After toying with the idea of revealing more of the cadaver, and from various intimate angles, I settled on a more conservative view of a nevertheless disturbing tableau. Eventually I set up my camera phone in my dining room and snapped my hand in a variety of positions until I found the pose I was looking for. I could use print-outs of my photos to draw from. The next night I rooted in my wife’s wardrobe for a flouncy blouse and pulling it over my right arm, again I took various snaps to guide me as to how the material would hang, and how the light would fall on it.
I blew the dust off my trusty tin of soft pastels, and proceeded to work up my drawing over 2 nights and 2 mornings. I had determined to keep this as old school as I could with as little digital footering as possible. Inevitably though I bowed a little to the electronic editing, and introduced a slight strategic blur in some areas of the drawing in order to create focus where I needed it most.

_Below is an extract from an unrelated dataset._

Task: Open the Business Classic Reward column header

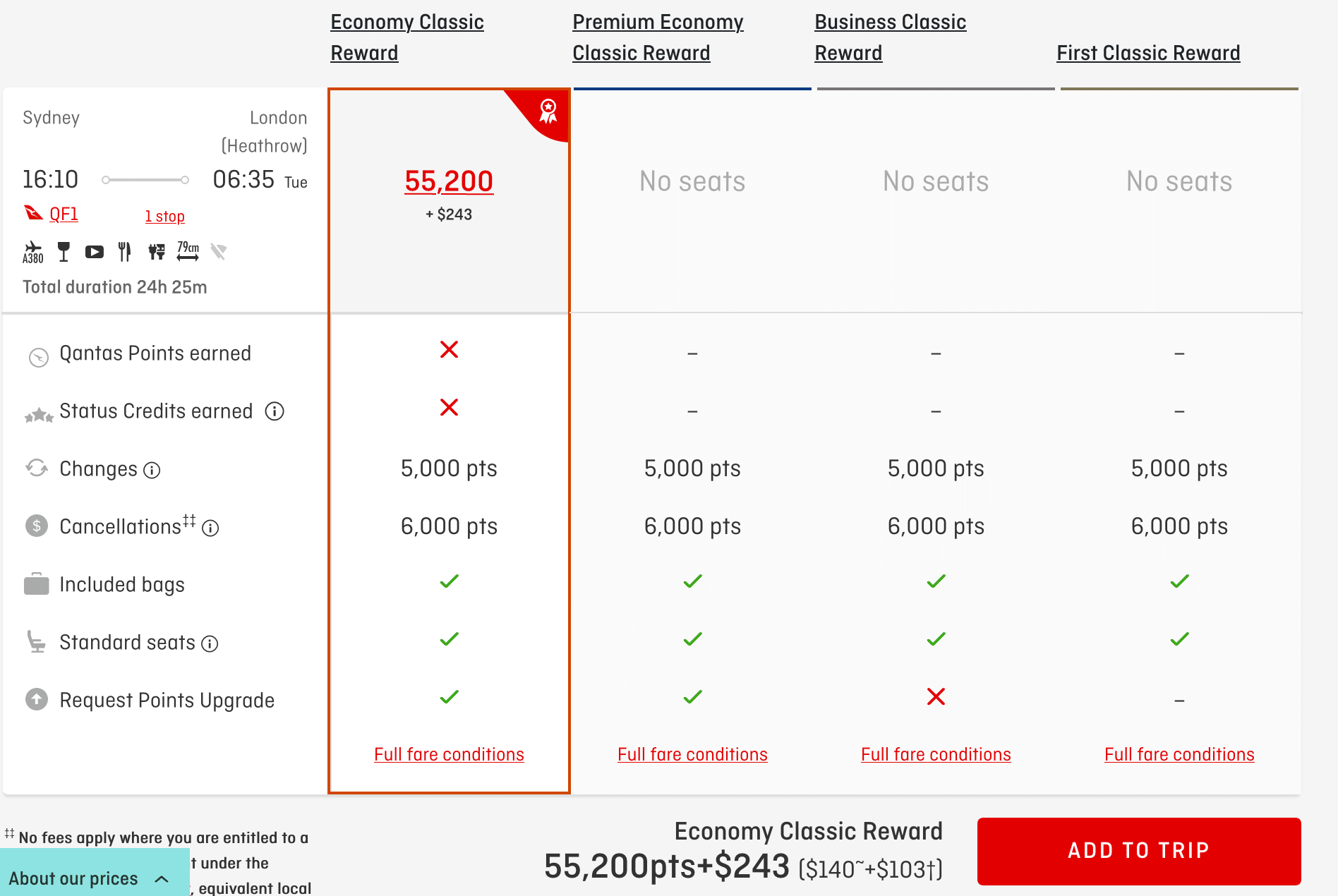Action: 890,37
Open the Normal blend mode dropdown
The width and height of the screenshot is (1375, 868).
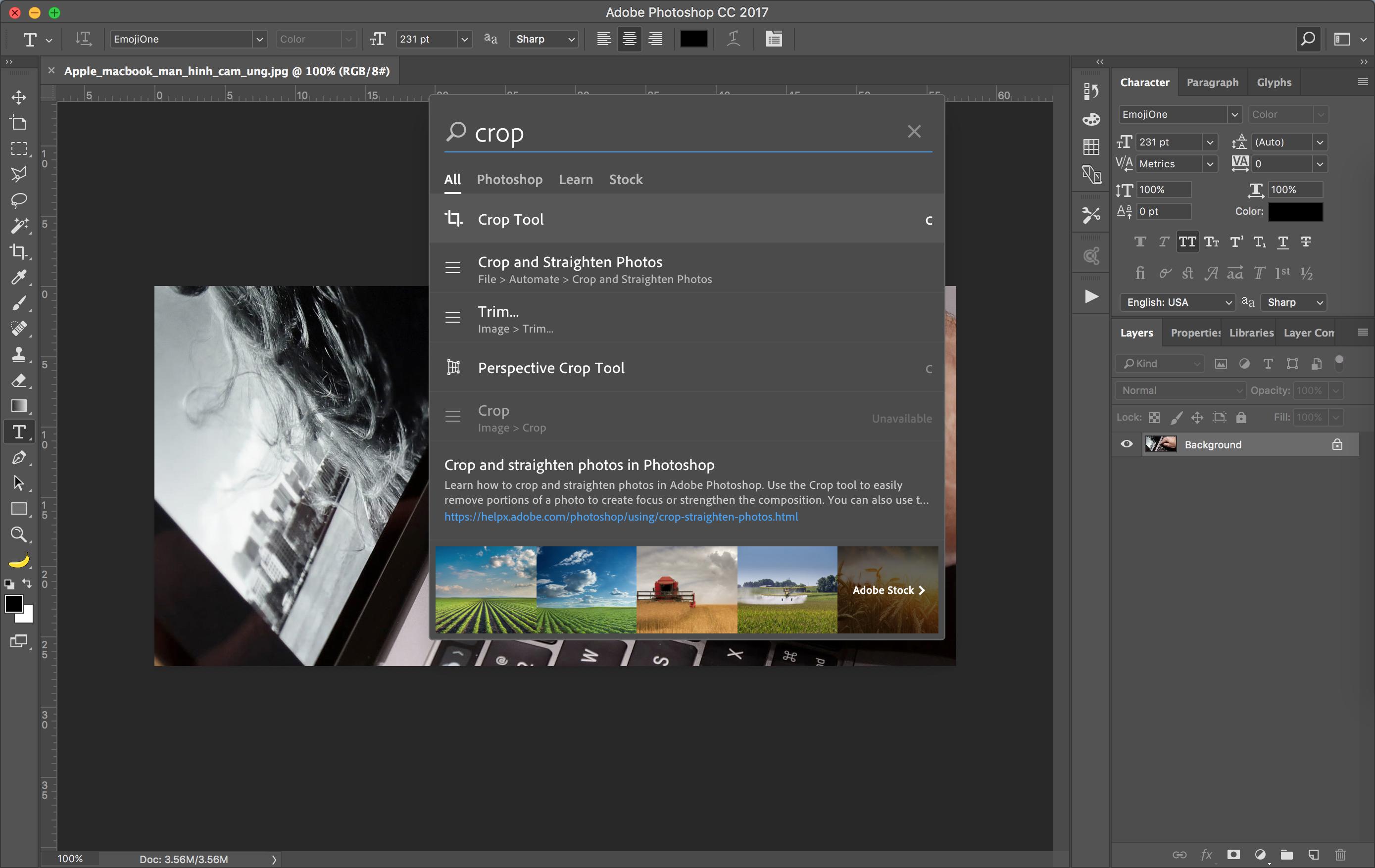[x=1179, y=390]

The extension of the artwork onto the spine and back cover was a later addition. Here I am harking back to early medical illustration, using inked line artwork to suggest an ‘engraved’ style. The wide, generously spaced typography came as a result of looking at medical treatises of the time which are fascinating and of course beautifully illustrated. A more authentic view of the past is found on the inside cover with a detail of mid-17th century Grassmarket – another important location in the novel – taken from Cassel’s Old and New Edinburgh.